Он снова почесал руки. Глядя на него, я понял, что больше мне все равно ничего узнать не удастся. Он не был настроен на разговор со мной, а заставить его говорить я не мог.
— Ну что же, ладно, — сказал я, вставая из-за стола и оставляя на нем свои очки. — Кстати, ты не подскажешь мне, где можно разжиться тиопенталом?
На мгновение глаза его округлились. Затем он переспросил:
— Чем-чем?
— Тиопенталом.
— Не знаю. Никогда не слышал. Я теперь проваливай отсюда, прежде, чем кто-нибудь из вон тех ребятишек у бара не настучал тебе по мозгам.
Я вышел на улицу. Было холодно; снова зарядил бесконечный, мелкий дождик.
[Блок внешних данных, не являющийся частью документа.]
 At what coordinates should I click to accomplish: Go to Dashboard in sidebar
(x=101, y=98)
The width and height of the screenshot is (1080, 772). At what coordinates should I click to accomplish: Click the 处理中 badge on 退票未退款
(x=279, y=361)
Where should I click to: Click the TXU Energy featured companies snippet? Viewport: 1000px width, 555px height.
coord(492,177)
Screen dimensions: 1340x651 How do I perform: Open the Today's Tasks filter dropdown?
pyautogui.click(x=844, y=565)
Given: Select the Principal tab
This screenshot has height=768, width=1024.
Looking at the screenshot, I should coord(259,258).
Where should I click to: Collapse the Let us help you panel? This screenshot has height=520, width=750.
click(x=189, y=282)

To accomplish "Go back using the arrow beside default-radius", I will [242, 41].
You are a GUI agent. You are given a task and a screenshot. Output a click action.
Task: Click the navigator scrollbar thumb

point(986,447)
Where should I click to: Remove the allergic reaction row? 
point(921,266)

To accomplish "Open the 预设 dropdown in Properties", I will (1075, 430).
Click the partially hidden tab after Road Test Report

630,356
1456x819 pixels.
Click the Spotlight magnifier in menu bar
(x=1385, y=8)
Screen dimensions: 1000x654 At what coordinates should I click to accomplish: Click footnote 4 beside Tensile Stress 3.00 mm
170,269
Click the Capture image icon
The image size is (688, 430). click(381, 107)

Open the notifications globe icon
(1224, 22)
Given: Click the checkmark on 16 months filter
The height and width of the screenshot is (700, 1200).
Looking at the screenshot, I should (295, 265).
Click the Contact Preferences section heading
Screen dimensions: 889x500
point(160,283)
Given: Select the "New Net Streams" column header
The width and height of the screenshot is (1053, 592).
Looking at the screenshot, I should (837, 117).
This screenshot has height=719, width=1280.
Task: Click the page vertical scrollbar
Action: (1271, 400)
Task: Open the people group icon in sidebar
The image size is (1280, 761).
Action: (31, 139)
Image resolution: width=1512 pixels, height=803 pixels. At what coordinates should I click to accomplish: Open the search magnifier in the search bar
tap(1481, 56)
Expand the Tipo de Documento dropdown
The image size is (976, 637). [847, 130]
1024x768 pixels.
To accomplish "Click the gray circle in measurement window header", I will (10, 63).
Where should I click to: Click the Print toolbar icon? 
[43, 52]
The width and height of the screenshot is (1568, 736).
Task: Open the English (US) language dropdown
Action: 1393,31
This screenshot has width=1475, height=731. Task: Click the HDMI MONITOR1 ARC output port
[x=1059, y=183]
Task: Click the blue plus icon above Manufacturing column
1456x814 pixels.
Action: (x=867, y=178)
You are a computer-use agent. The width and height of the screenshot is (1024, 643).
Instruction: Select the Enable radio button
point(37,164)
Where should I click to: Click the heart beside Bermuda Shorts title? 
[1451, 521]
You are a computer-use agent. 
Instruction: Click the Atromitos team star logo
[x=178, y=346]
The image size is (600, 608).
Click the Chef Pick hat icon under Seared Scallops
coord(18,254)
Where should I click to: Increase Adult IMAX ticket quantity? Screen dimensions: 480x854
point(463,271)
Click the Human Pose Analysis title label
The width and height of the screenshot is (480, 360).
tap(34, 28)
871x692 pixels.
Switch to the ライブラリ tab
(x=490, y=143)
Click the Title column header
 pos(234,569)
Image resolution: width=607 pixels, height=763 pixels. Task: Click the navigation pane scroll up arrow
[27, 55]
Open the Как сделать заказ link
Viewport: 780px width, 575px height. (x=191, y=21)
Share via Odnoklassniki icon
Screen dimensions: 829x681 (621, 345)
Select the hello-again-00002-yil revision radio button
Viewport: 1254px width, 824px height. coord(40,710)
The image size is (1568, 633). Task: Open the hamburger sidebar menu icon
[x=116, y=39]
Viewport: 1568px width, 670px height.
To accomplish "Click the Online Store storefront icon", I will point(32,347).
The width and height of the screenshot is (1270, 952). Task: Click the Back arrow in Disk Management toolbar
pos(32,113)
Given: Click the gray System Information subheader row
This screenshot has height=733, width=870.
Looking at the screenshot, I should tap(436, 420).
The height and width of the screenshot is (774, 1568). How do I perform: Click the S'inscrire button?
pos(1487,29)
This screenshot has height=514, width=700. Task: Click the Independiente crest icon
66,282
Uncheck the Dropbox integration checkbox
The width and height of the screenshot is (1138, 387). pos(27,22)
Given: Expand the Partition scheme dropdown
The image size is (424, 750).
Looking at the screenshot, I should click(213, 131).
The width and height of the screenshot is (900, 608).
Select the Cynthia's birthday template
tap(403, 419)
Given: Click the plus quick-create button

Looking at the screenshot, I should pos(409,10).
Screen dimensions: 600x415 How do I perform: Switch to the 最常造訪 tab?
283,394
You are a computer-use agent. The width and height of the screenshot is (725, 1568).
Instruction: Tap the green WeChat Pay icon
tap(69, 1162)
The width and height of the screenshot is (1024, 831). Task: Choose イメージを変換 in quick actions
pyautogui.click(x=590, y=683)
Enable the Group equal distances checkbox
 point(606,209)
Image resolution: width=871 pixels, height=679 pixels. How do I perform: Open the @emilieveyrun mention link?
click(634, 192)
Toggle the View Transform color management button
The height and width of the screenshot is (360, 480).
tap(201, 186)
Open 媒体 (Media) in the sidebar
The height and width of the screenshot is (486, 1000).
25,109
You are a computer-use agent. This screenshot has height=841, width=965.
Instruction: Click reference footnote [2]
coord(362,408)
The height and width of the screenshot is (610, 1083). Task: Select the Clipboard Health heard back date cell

Я глядел на Вашингтон-Стрит и яркие огни других рок-н-ролльных заведений, стриптиз-шоу и ночных дискотек: я подождал с полминуты, а затем вернулся обратно.
Мои очки все еще лежали на столе, где я их и оставил. Я забрал их и снова направился к выходу, не приминув по пути окинуть взглядом помещение бара.
Роман звонил куда-то из телефона-автомата, находящегося в углу.
Это все, что мне надо было узнать.
За углом, в одном из домов в самом конце квартала располагалась маленькая закусочная, обыкновенная замызганная забегаловка с самообслуживанием и высокими столами, за которыми едят стоя. Гамбургеры по двадцать центов за штуку. У забегаловки была большая застекленная витрина. Войдя в помещение, я увидел двоих девочек-подростков, жующих и хихикающих одновременно, парочку угрюмых бродяг в потрепанных непомерно длинных, едва ли не до пят, пальто. У одной из стен собрались трое матросов, они весело смеялись и хлопали друг дружку по спине, очевидно, оживляя в памяти подробности недавнего приключения или же планируя очередное. Телефон был у дальней стены.